Using Shapes to Teach Measurement: Preschool Lesson
Measurement at the Preschool Level
When teaching concepts of measurement, it's best to stay concrete because that's how preschoolers think at this stage of their development. A preschooler would have a tough time learning the ropes of measuring skills using a regular ruler. They don't have much of a handle on any abstract skills yet, and measurement falls in that abstract area. Still, the basics of measurement can be taught at the preschool level with great effectiveness by using very basic measuring methods. The paper ruler activity below helps develop a sense of the awareness that every day objects have a certain length. This length can be determined by "measuring" the object with a ruler. Even though "inches" or "centimeters" are much too abstract for a preschooler's grasp, the concept of counting shapes is more concrete and can be a great way to introduce measurement. Preschool measurement lesson plans should always be clear-cut and as concrete as possible in order to facilitate understanding.
Try using cardstock paper rulers to teach preschoolers basic measurement skills. To make a paper ruler, cut a rectangle shape out of hard cardstock to resemble a ruler. Your ruler will not be made to correctly measure items, since that's not really the intent. On the ruler, you will place colored shapes up one side of the rectangle. You can use triangles, squares, or circles. Make the shapes small enough that 10 will fit on the ruler. The shapes on the rulers can be made using shape stickers or by simply drawing the shapes with magic markers.
Measuring the Classroom
Objective: Preschoolers will begin to grasp the concept of length. They will also practice counting numbers 1-10.

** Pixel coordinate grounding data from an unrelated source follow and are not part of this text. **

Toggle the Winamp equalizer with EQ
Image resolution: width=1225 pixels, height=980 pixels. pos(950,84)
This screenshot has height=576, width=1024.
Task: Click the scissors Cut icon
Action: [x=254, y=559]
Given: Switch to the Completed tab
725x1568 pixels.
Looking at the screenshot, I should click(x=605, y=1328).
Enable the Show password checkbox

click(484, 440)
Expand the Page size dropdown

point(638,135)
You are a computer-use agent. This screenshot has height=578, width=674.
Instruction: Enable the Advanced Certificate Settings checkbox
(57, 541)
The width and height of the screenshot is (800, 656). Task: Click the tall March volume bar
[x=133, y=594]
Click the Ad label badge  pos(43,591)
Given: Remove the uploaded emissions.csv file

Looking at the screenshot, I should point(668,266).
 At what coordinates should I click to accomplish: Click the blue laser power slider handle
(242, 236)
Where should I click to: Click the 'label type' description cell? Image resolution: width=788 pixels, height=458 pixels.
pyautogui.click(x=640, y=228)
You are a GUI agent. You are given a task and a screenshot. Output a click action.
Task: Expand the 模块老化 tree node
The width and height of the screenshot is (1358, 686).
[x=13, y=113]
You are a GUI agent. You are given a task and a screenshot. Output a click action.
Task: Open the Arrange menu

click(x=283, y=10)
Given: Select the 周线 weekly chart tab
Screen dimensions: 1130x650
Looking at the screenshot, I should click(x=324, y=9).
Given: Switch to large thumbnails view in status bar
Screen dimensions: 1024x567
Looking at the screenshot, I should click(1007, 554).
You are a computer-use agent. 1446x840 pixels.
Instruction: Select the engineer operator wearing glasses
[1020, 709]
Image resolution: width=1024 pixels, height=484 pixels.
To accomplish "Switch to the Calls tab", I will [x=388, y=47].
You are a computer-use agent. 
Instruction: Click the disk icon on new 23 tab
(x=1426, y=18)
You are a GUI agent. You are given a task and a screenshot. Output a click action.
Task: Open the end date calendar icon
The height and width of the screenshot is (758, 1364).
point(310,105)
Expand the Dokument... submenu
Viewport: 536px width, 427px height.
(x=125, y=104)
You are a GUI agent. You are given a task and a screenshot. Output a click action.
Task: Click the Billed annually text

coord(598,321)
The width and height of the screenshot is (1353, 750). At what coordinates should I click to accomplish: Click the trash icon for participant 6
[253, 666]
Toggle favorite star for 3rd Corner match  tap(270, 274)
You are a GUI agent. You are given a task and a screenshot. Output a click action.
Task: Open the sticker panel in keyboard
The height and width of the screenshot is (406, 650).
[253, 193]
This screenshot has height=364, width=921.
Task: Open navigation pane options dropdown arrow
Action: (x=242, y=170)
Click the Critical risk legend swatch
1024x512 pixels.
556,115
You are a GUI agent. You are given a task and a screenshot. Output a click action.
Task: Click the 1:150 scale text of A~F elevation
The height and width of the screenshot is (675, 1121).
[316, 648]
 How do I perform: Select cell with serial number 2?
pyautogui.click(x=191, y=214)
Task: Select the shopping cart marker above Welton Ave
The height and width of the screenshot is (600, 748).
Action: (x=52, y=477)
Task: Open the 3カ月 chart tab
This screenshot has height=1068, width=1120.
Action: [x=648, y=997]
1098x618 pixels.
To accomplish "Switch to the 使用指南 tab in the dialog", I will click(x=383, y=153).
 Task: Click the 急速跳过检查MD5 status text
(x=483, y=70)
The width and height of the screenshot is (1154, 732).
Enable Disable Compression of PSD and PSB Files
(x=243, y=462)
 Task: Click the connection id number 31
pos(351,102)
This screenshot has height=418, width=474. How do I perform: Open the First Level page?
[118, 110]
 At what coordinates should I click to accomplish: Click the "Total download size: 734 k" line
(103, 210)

Materials: paper rulers and objects around the classroom or playground
Directions: Each child will use their own paper ruler for this activity. Begin by explaining how we use rulers to find out how long something is, and demonstrate by using a paper ruler to "measure" a pencil or other object. Encourage the students to count the number of shapes to figure out the length of the pencil. Demonstrate this with one or two other small objects, then give each student a paper ruler and have them go around the room "measuring" objects. Help individual students as they measure various objects in the room, and discuss some of the results with them. This activity can be extended to other areas of the school, like the cafeteria or playground.
Evaluation: Teachers will evaluate students through observation. Look for basic understanding of the concept of counting shapes on the ruler to determine the length of small objects.